Park Slope Anti-Rap-Club Petition Probably A Hoax, Definitely Unhelpful


Kudos to Capital New York for writing the most thorough piece yet on the great Prime 6/Yo! MTV Raps/Park Slope-is-racist controversy. You recall the online petition, circulated by one Jennifer McMillen, suggesting that Prime 6, a soon-to-be-opened club near the Atlantic Yards nexus, consider playing “indie” music instead of hip-hop, so as to become “a vibrant artistic hub instead of another Yo MTV Raps ‘bling-bling’ vip club.” Hilarious. The online mockery began immediately, even as everyone suspected this was performance art. As indeed Capital pretty much confirms it to be: Two weeks later and no one has heard from — heard of, really — any Jennifer McMillen, while Prime 6 proprietor Akiva Ofshtein never really even mentioned hip-hop in the first place. To wit:

But reporters looking for the movement behind the petition were soon frustrated. We could not find “Jennifer McMillen,” or any record of her belonging to any local or neighborhood group, or any prior record of her living in Brooklyn. (Neither could The Wall Street Journal.)
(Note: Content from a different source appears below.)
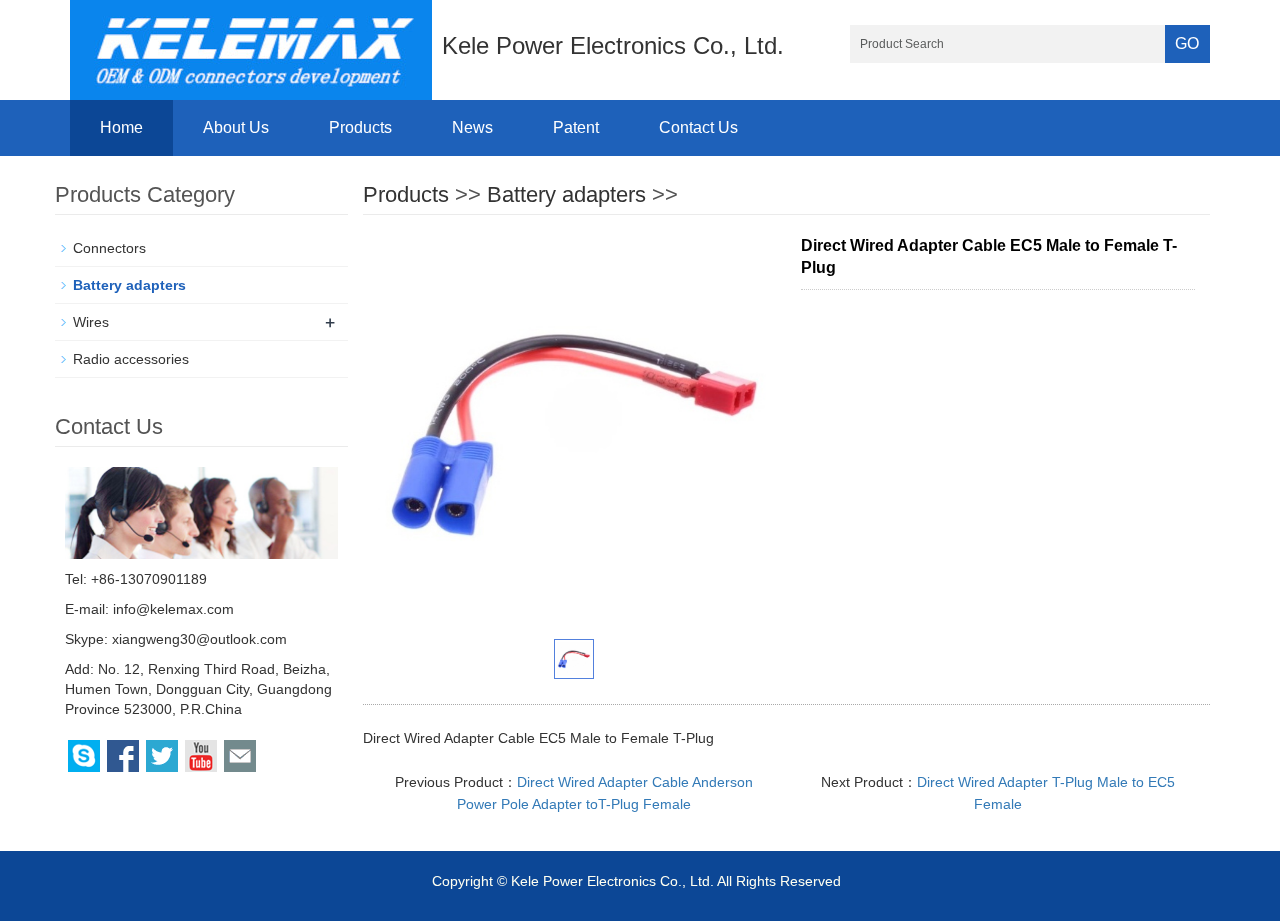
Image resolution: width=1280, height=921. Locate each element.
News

Nor could neighbors remember the name from any neighborhood activities or organizations, or help indentify or locate her. And yet, suddenly, this lawyer from Midwood [that’s Ofshtein], who had never envisioned a “hip hop club,” looked like the victim of rabid and rapidly institutionalizing racism in the swiftly-upward-moving (and increasingly white) area around Flatbush Avenue.

“The music thing is an aberration. That was never ever a concern of any of our neighbors,” said [Park Slope resident] Steve Ettlinger. “It’s a complete distraction. It’s a free-for-all and an indictment of the web.”

This was pretty much borne out by a community meeting we attended last week, where Prime 6 was pointedly discussed, but neither McMillen nor hip-hop in general came up much at all. At its core this is a loud-bar-in-the-neighborhood thing, exacerbated by Atlantic Yards-based ill will, where both sides have justifiable issues that viral Internet sensations won’t much help settle. So indicted, the Internet will now slink away to address other, more pressing issues. You’ve seen “Friday,” right?